Tamam öykü bazında bunun gerekliliğini anlıyorum da oyunun görsel ferahlama ödüllendirmesinin taaa Endgame’de geliyor olması beni biraz darladı açıkçası. Örneğin World’de bunun dengesi çok daha iyiydi ve orada bugün bile adını kafadan söyleyebildiğim Coral Highlands ve Rotten Vale diye ağzı açık bırakıp hayal gücünün sınırlarını zorlayan iki yer vardı. Buna karşılık Wilds’ın dördüncü büyük alanının da buzlu ve çok da parlamayan bir bölge olması canımı daha da sıktı. Grafikler her ne kadar genelde göze hoş gelse de özellikle PS5’te performansı artırmak için çamur gibi kaplamalar kullanılmış ki World’de bu genel kalite daha bir yüksekti. Ara sahnelerde harika duran ışıklandırmaların oyun içine geçince yer yer bayağı kötüleşmesi ve saçmalayan kontrast değerleri de görsel kısımdaki diğer dertlenmelerim. Acaba diyorum Capcom şu RE Engine’i her oyununa dayamaya çalışmasa mı? Bu motor her ne kadar Resident Evil ve DMC gibi çizgisel oyunlarda harika işler çıkartsa da Dragon’s Dogma 2 ve Monster Hunter gibi geniş dünyalı oyunlarda ciddi sıkıntılarla karşılaşıyor gibi. Bu ne kadar gerçektir bilmiyorum ama teorim doğru geliyor bana. Yani evet canavarların görselliği, animasyonlar, zırhlarımız, silahlar falan gayet hoşlar ama World’deki o hayranlık yaratan etkinin bir benzeri bende oluşmadı ne yazık ki. Hoş, bu neslin sorunlu bir nesil olduğunu ve görsel zıplamanın da çok öyle aman aman olmadığı düşünülürse bu durum normal de karşılanabilir. Elbette ortamın canlılığı harikulade, örneğin ormanda boş boş gezinirken bir böceğin et yiyen bir bitkiye yem oluşunu görmek Capcom’un detaylara ne kadar özendiğini ve her alanın ekosistemi için kafa yorduğunu belli ediyor bana. Ama işte biraz daha hayal gücü bekliyor insan Monster Hunter’dan, gerçekçi bir çölde susuzluk deneyimi ya da boğucu yağmur ormanları değil. Tabii bu işin abartısı yoksa emin olun her şey oyuncunun işini kolaylaştırmak için tasarlanmış oyunda. Bunu şöyle biraz gerilere giderek örnekleyeyim.

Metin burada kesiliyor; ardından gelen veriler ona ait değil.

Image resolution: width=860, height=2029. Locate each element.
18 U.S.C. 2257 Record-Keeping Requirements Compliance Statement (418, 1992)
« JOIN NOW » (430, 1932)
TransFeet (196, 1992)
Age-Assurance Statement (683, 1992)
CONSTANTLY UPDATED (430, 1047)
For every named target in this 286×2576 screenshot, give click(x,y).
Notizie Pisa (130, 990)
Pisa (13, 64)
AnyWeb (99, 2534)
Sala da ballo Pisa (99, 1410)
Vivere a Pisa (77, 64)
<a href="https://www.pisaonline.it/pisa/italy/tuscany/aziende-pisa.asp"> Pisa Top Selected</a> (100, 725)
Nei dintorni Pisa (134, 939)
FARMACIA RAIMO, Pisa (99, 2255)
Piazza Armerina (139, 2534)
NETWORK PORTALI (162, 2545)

Benim oynadığım ilk Monster Hunter oyunu PSP’deki Freedom Unite idi ki oyunun Japonya’da fenomen olmasına vesile olan 500 saati aşkın oyun süresine sahip zamanının en geniş çaplı oyunlarından birisidir. İşte o oyunda dağdan taştan kaynak toplayıp ilk adamakıllı zırhı yapıp oyunun en zayıf canavarına – bu oyunda da karşımıza çıkan Yian Kut-Ku- göreve gidip kesmek toplamda 2 saat kadar sürüyordu. Wilds ise ilk sinematikler biter bitmez bizi aksiyonun göbeğine atıp ilk canavarımızı ilk 15-20 dk içinde kestiriyor. Yetmiyor önceleri dakikalarca uğraştığımız eşya düzenleme işini World’den gelen mekanikleri iyice rafine de ederek yaklaşık 3-4 saniyeye indiriyor. Bunlar elbette aksiyondan kopmak istemeyen oyuncu için çok pratik, güzel hareketler.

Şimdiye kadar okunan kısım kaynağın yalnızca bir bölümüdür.